▸ **WHAT IS REQUIRED**
In the material below, begin at the line that has "Viewport: 1918px width, 1000px", stop after the line that has "The height and width of the screenshot is (590, 1477).", and transcribe those lines exactly, without pictures.

▸ **AVAILABLE DATA**
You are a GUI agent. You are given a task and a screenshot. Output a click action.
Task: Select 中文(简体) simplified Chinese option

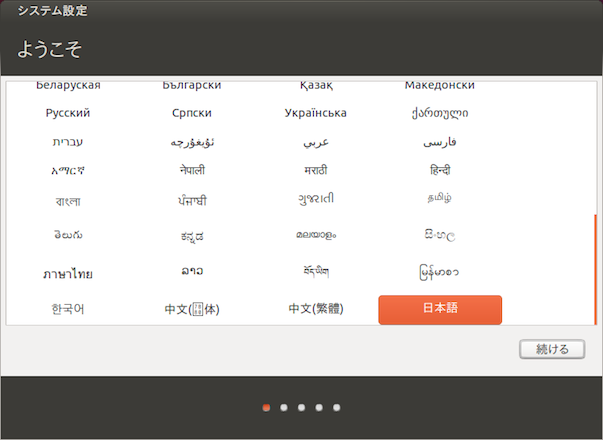192,309
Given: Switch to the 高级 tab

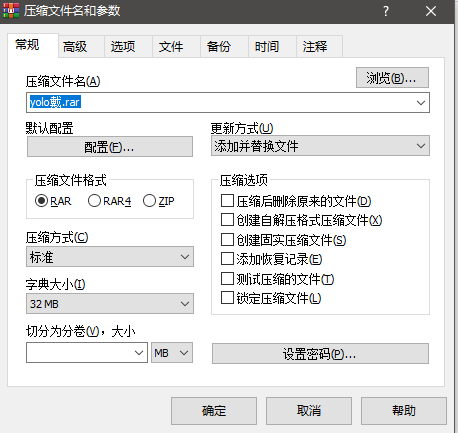Looking at the screenshot, I should point(75,46).
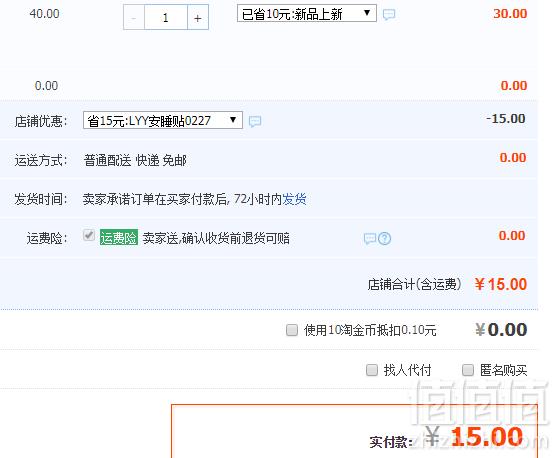Click message icon next to 店铺优惠 dropdown

(x=255, y=122)
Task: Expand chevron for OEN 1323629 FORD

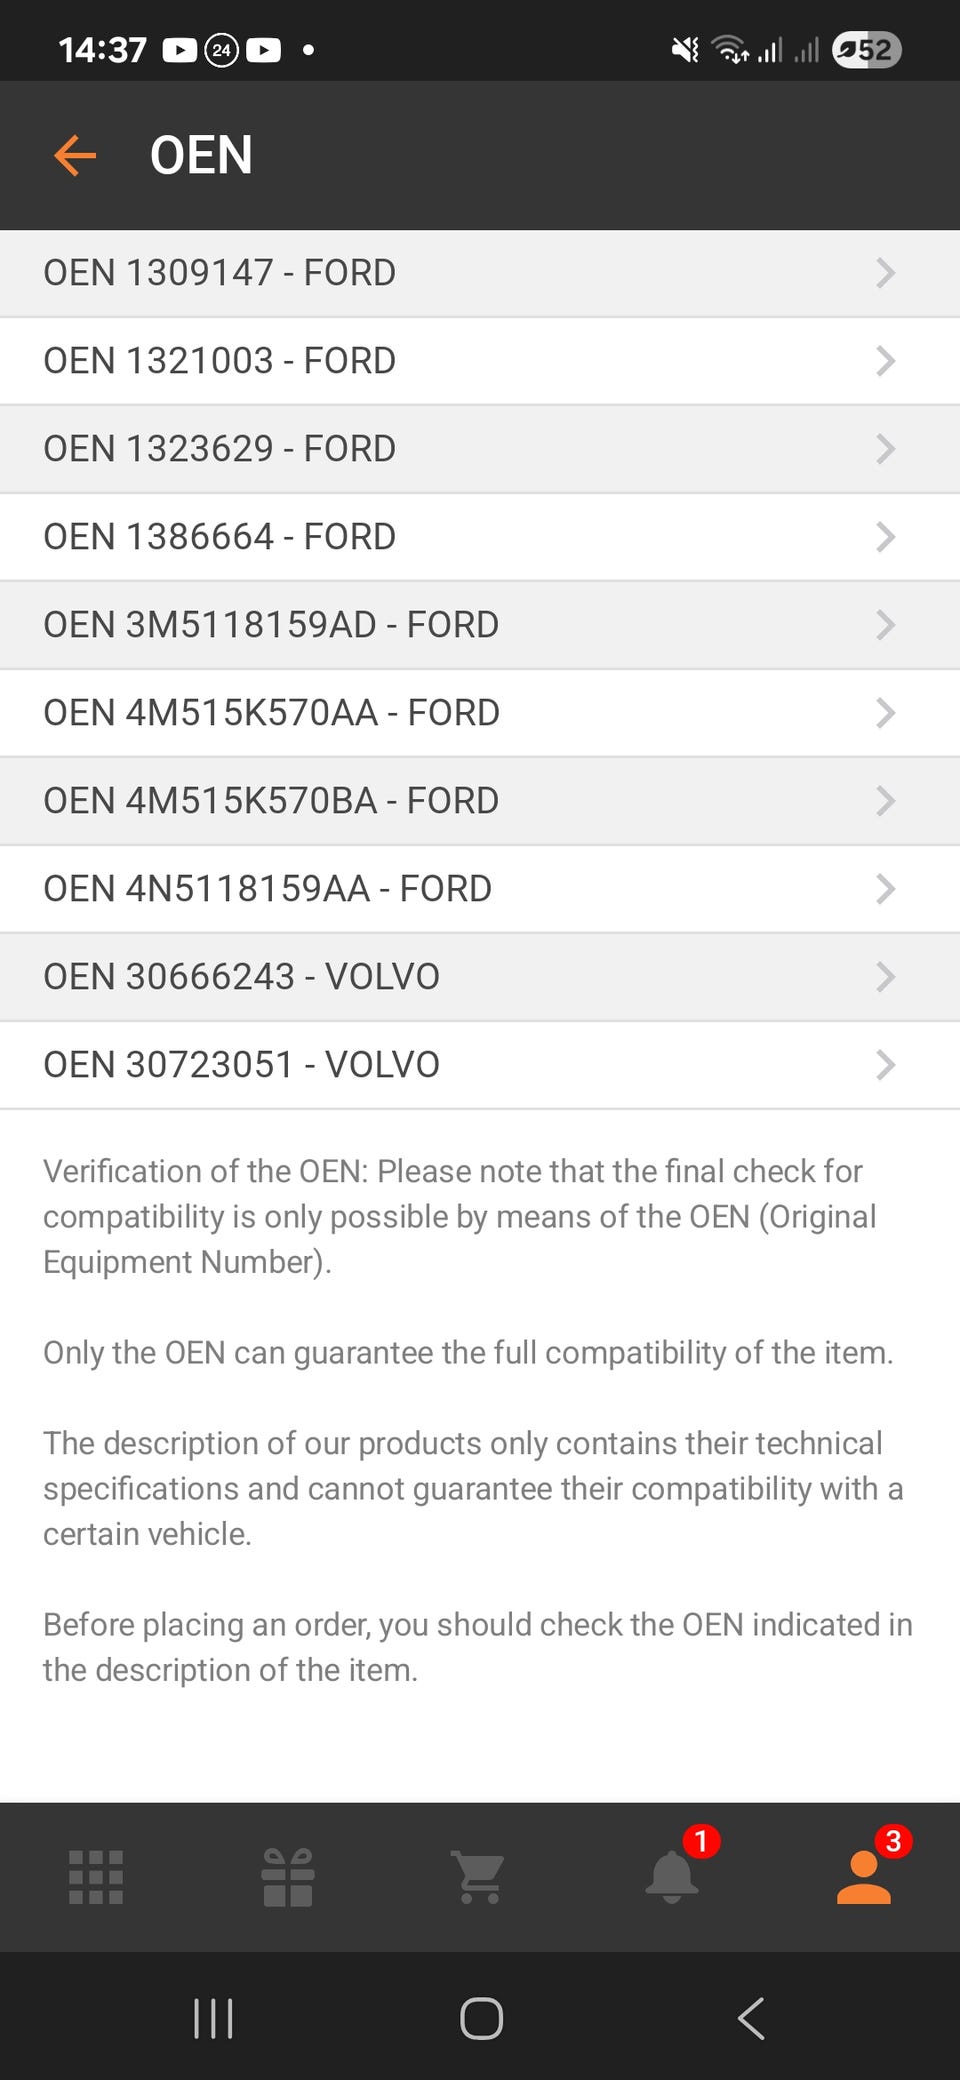Action: (885, 449)
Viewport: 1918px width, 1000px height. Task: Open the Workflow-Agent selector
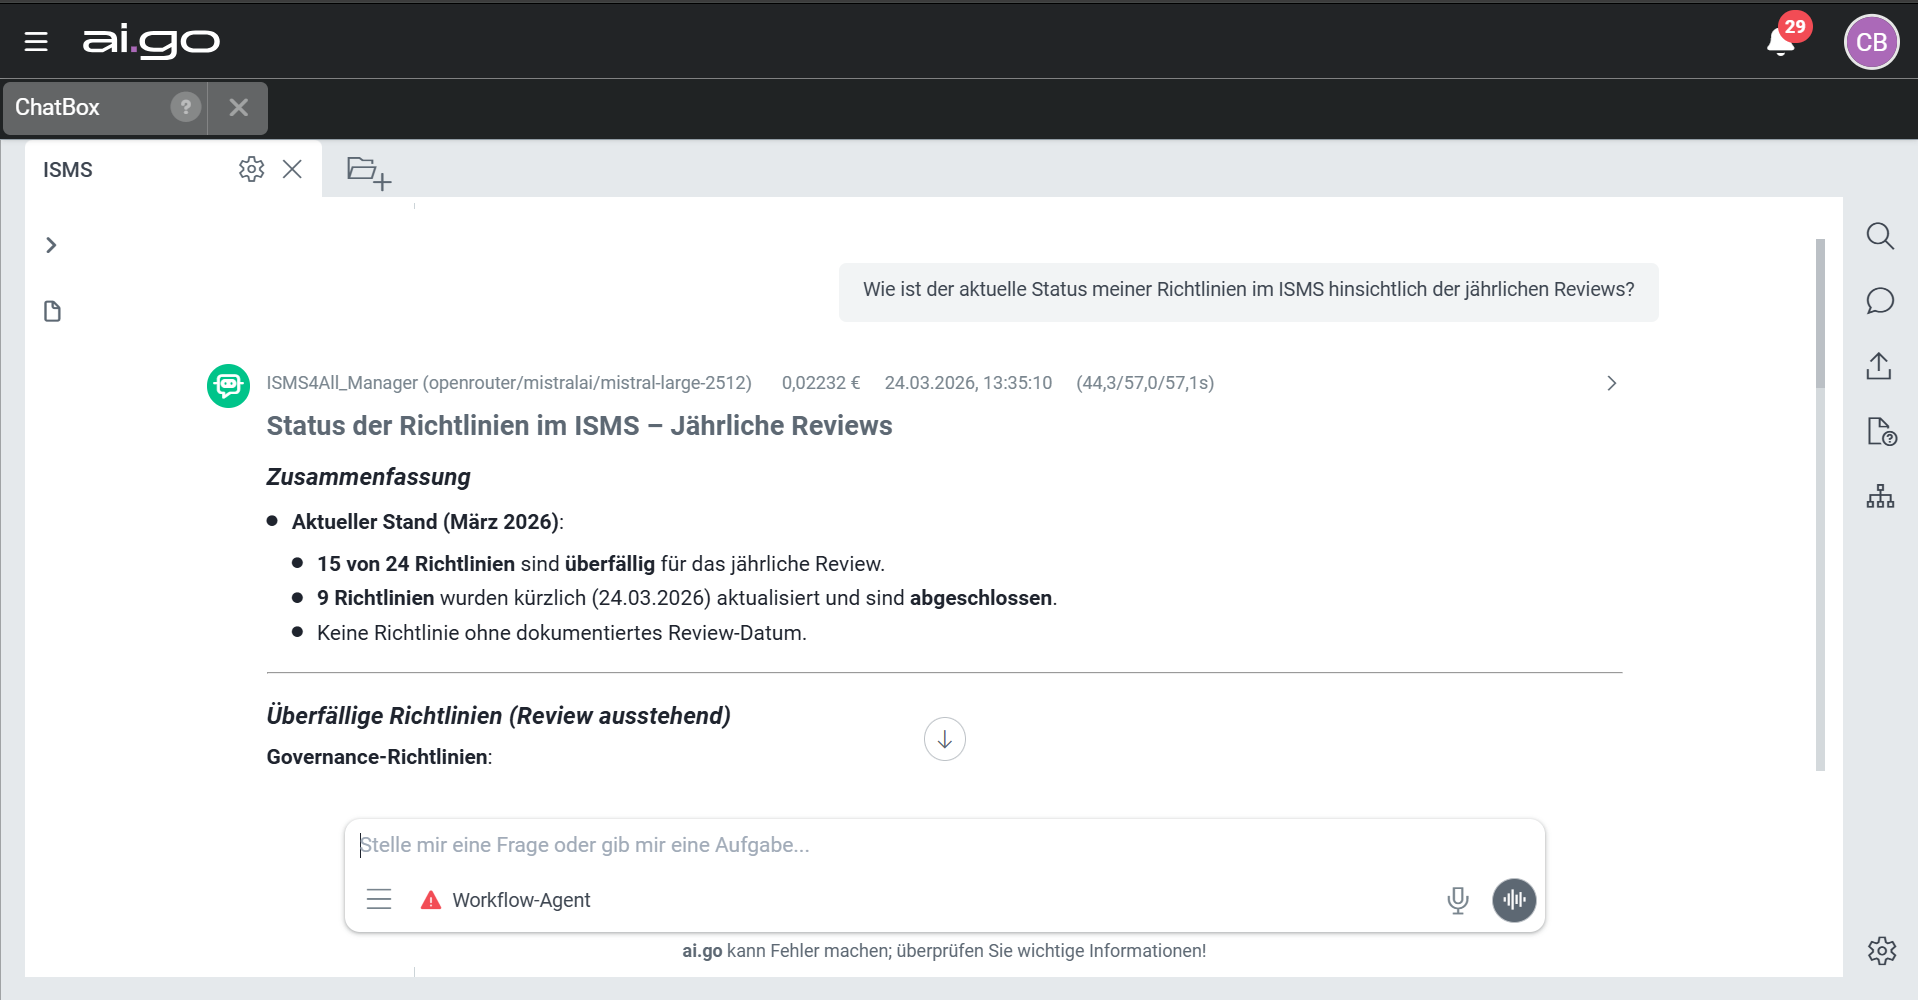click(x=506, y=900)
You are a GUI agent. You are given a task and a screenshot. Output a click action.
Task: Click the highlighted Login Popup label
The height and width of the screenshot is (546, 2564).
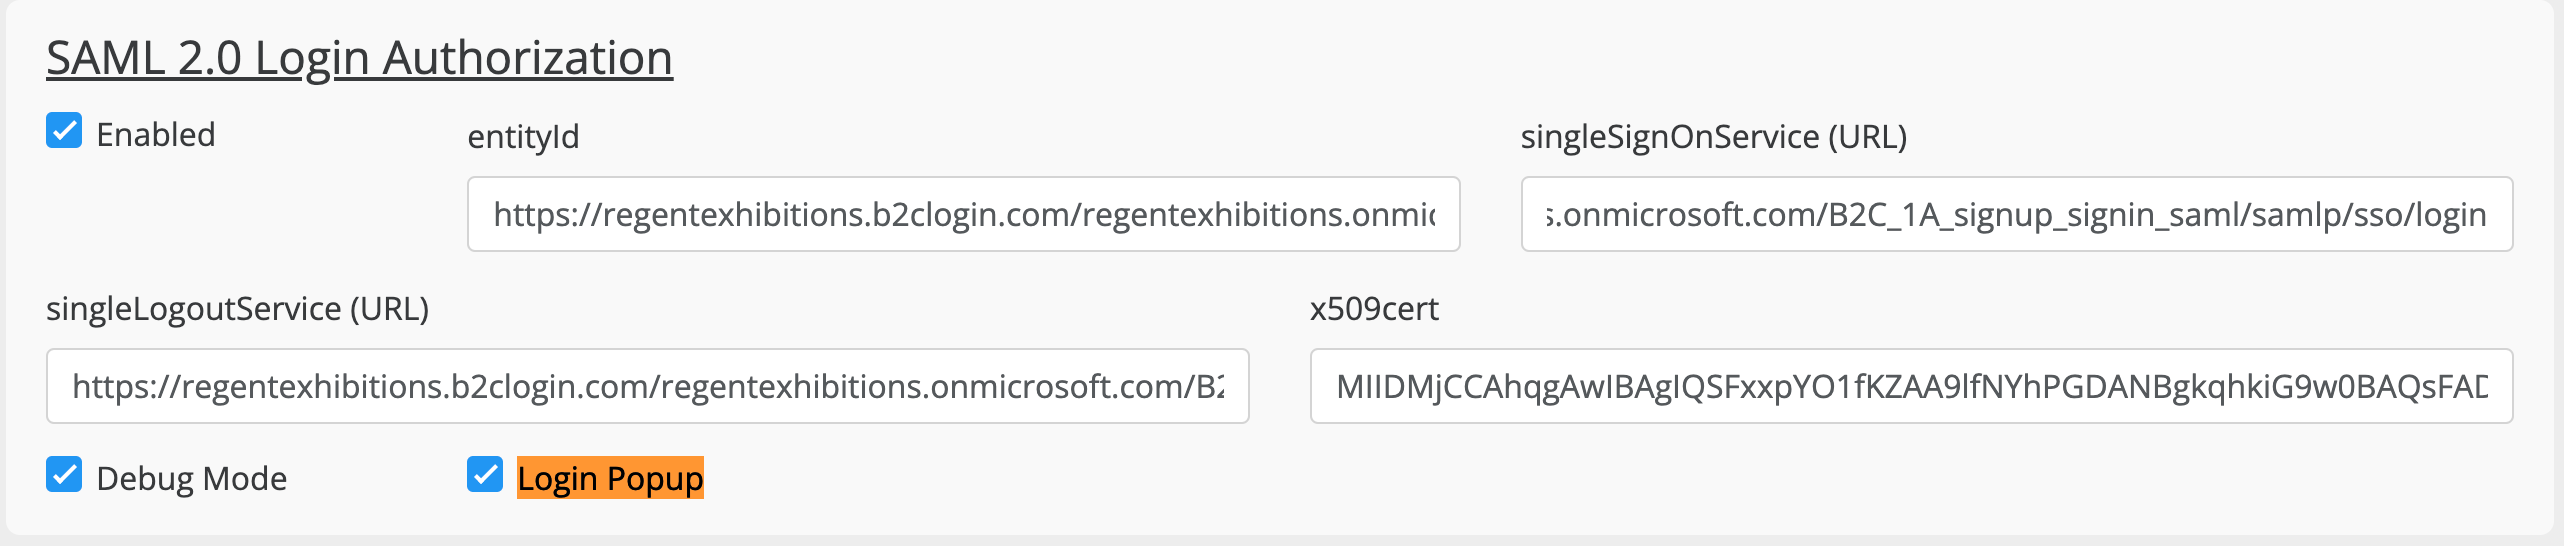click(x=610, y=478)
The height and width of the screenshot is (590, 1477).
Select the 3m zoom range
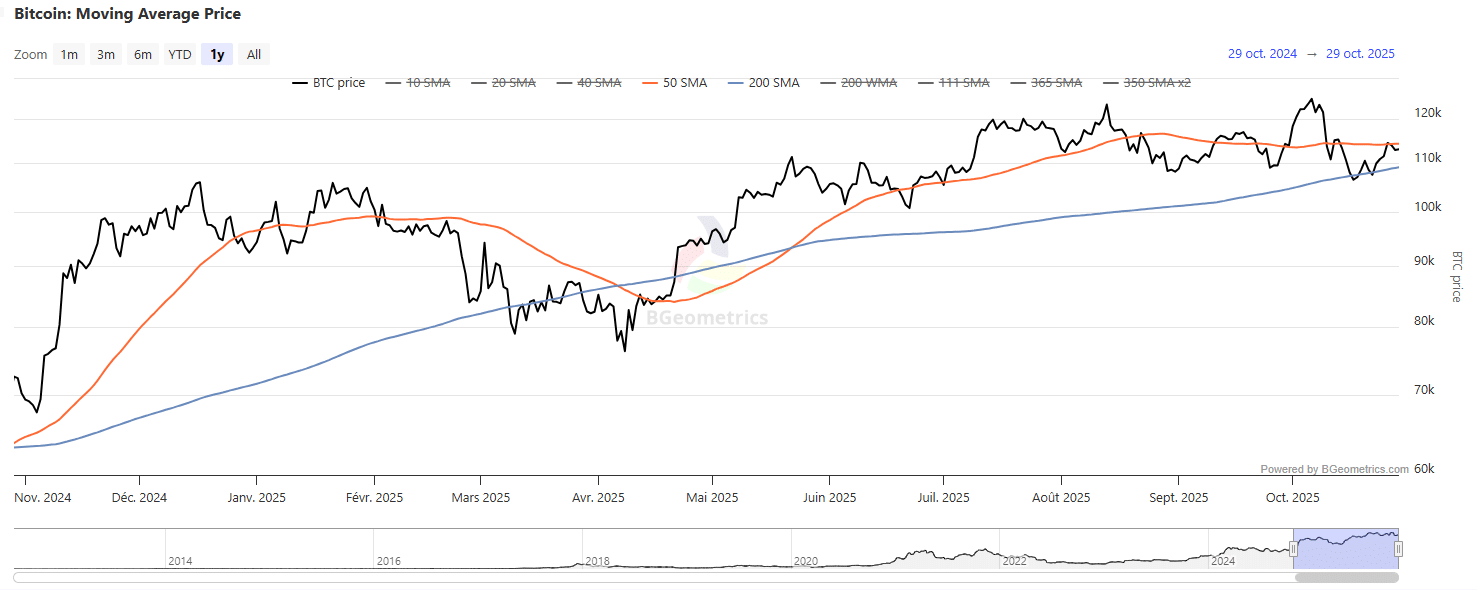pos(106,55)
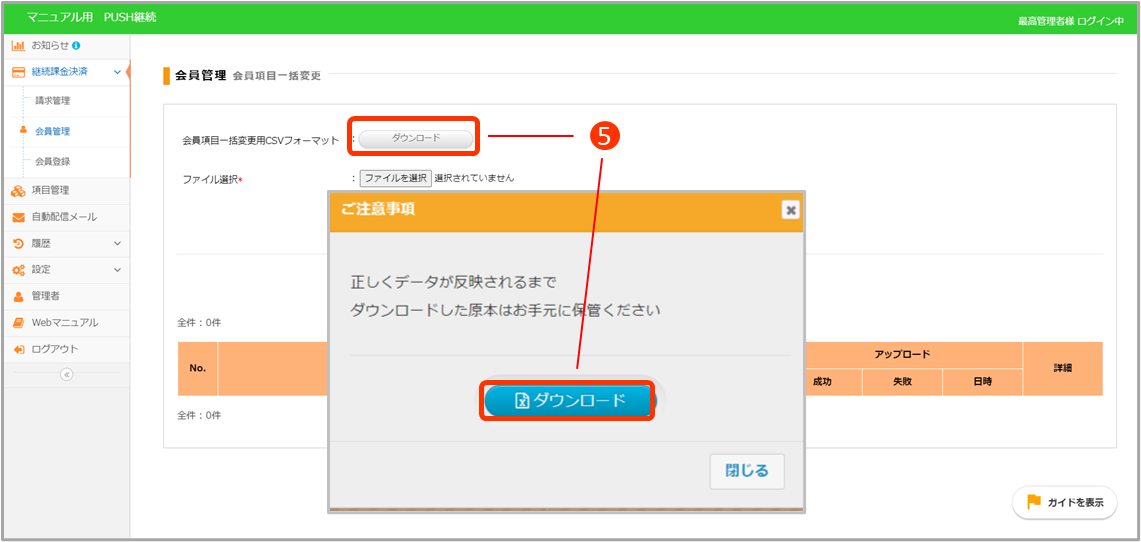Image resolution: width=1141 pixels, height=542 pixels.
Task: Click the 管理者 person icon
Action: (18, 296)
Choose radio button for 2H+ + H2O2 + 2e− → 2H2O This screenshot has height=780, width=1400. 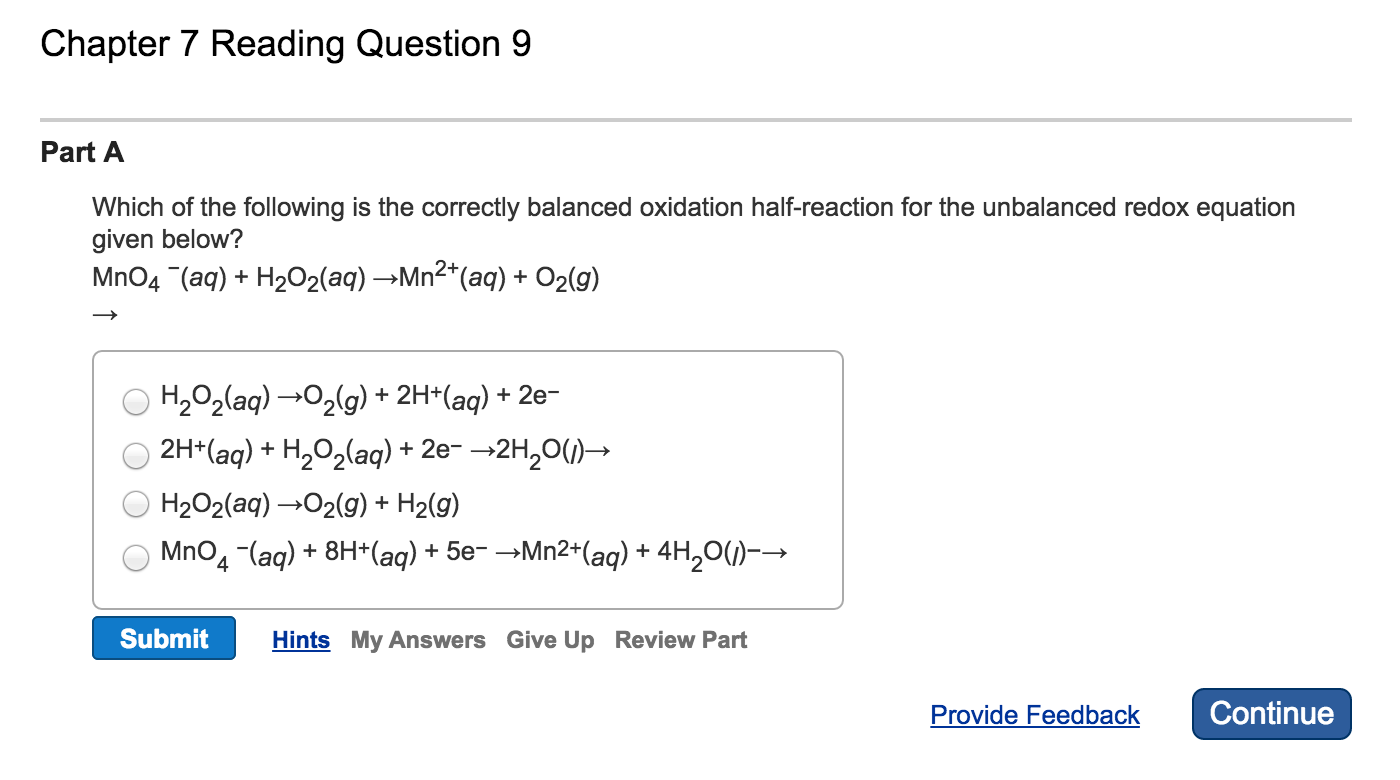pyautogui.click(x=135, y=455)
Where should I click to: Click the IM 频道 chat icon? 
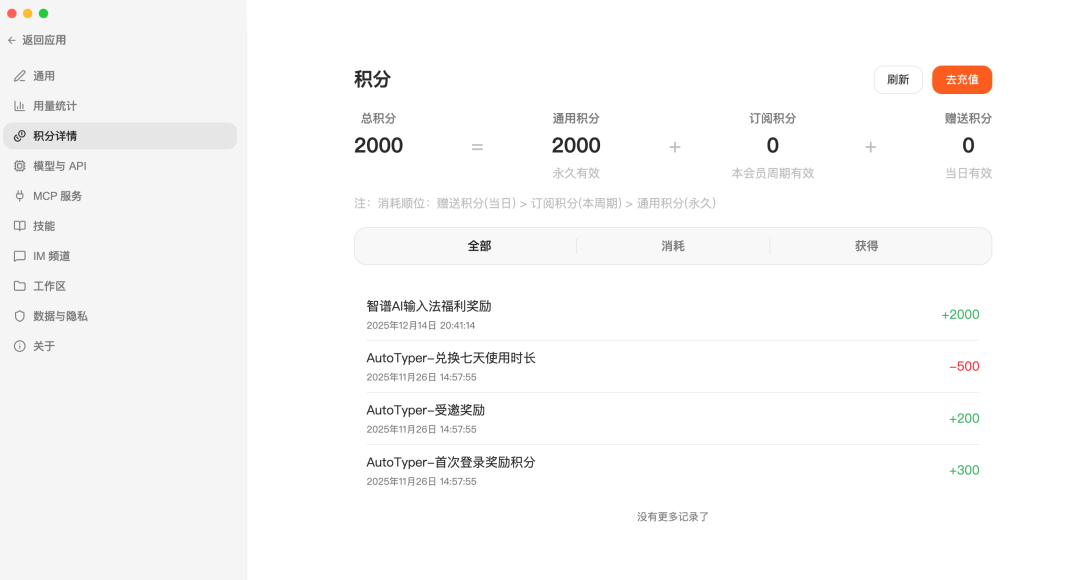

▸ **OUTPUT**
Viewport: 1918px width, 1000px height. Task: Open the Workflow-Agent selector
click(x=506, y=900)
You are a GUI agent. You are given a task and a screenshot. Output a click action.
Task: Click the highlighted Login Popup label
The height and width of the screenshot is (546, 2564).
click(x=610, y=478)
The height and width of the screenshot is (590, 1477).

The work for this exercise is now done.